● Problem to solve: Every line of the data needs to be returned exactly.

● Provided records:

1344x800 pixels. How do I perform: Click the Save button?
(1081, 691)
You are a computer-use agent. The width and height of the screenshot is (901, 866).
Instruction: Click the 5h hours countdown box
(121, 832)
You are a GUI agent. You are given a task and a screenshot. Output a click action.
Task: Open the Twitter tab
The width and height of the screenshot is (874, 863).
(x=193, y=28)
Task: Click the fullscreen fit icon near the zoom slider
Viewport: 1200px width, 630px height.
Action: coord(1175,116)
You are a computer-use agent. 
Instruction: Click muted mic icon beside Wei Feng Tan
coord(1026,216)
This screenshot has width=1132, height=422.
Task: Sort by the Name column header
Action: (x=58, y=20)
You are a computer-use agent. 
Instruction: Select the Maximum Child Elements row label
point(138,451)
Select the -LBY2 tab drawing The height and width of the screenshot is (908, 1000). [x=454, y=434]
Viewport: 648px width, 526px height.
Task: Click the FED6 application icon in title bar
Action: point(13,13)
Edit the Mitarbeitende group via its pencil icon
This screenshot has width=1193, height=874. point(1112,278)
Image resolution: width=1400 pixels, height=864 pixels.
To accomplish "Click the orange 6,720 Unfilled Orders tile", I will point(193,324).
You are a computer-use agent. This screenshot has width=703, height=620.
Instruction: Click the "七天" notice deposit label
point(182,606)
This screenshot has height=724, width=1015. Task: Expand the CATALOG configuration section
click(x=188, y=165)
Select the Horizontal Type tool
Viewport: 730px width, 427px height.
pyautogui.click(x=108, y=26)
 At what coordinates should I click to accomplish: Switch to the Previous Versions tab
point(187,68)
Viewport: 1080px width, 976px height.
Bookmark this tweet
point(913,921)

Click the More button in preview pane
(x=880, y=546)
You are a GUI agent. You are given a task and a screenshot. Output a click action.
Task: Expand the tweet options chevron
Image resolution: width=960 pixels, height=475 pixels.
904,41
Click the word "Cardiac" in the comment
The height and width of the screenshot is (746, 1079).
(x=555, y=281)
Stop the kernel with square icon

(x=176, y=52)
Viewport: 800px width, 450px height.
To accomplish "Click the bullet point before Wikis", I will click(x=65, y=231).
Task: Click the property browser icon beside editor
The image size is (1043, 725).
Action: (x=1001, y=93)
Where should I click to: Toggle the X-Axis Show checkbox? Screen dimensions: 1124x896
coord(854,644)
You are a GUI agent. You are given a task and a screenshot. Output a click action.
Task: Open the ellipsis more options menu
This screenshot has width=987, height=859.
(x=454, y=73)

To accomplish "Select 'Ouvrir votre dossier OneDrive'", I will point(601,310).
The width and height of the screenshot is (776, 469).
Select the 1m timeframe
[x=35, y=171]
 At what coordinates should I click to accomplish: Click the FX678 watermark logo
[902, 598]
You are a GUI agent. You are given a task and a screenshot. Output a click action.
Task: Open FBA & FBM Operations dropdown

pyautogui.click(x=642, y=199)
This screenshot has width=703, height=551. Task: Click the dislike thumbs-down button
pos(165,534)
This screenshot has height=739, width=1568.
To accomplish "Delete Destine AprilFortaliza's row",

● Solution to this task:
1344x800 pixels. How do I perform: Click the Save button?
(1081, 691)
You are a computer-use agent. The width and height of the screenshot is (901, 866).
Instruction: Click the 5h hours countdown box
(121, 832)
You are a GUI agent. You are given a task and a screenshot. Output a click action.
Task: Open the Twitter tab
The width and height of the screenshot is (874, 863).
(x=193, y=28)
Task: Click the fullscreen fit icon near the zoom slider
Viewport: 1200px width, 630px height.
Action: coord(1175,116)
You are a computer-use agent. 
Instruction: Click muted mic icon beside Wei Feng Tan
coord(1026,216)
This screenshot has width=1132, height=422.
Task: Sort by the Name column header
Action: (x=58, y=20)
You are a computer-use agent. 
Instruction: Select the Maximum Child Elements row label
point(138,451)
Select the -LBY2 tab drawing The height and width of the screenshot is (908, 1000). [x=454, y=434]
Viewport: 648px width, 526px height.
Task: Click the FED6 application icon in title bar
Action: point(13,13)
Edit the Mitarbeitende group via its pencil icon
This screenshot has width=1193, height=874. point(1112,278)
Image resolution: width=1400 pixels, height=864 pixels.
To accomplish "Click the orange 6,720 Unfilled Orders tile", I will point(193,324).
You are a computer-use agent. This screenshot has width=703, height=620.
Instruction: Click the "七天" notice deposit label
point(182,606)
This screenshot has height=724, width=1015. Task: Expand the CATALOG configuration section
click(x=188, y=165)
Select the Horizontal Type tool
Viewport: 730px width, 427px height.
pyautogui.click(x=108, y=26)
 At what coordinates should I click to accomplish: Switch to the Previous Versions tab
point(187,68)
Viewport: 1080px width, 976px height.
Bookmark this tweet
point(913,921)

Click the More button in preview pane
(x=880, y=546)
You are a GUI agent. You are given a task and a screenshot. Output a click action.
Task: Expand the tweet options chevron
Image resolution: width=960 pixels, height=475 pixels.
904,41
Click the word "Cardiac" in the comment
The height and width of the screenshot is (746, 1079).
(x=555, y=281)
Stop the kernel with square icon

(x=176, y=52)
Viewport: 800px width, 450px height.
To accomplish "Click the bullet point before Wikis", I will click(x=65, y=231).
Task: Click the property browser icon beside editor
The image size is (1043, 725).
Action: (x=1001, y=93)
Where should I click to: Toggle the X-Axis Show checkbox? Screen dimensions: 1124x896
coord(854,644)
You are a GUI agent. You are given a task and a screenshot. Output a click action.
Task: Open the ellipsis more options menu
This screenshot has width=987, height=859.
(x=454, y=73)

To accomplish "Select 'Ouvrir votre dossier OneDrive'", I will point(601,310).
The width and height of the screenshot is (776, 469).
Select the 1m timeframe
[x=35, y=171]
 At what coordinates should I click to accomplish: Click the FX678 watermark logo
[902, 598]
You are a GUI agent. You are given a task and a screenshot. Output a click action.
Task: Open FBA & FBM Operations dropdown

pyautogui.click(x=642, y=199)
This screenshot has width=703, height=551. Task: Click the dislike thumbs-down button
pos(165,534)
This screenshot has height=739, width=1568.
To accomplish "Delete Destine AprilFortaliza's row",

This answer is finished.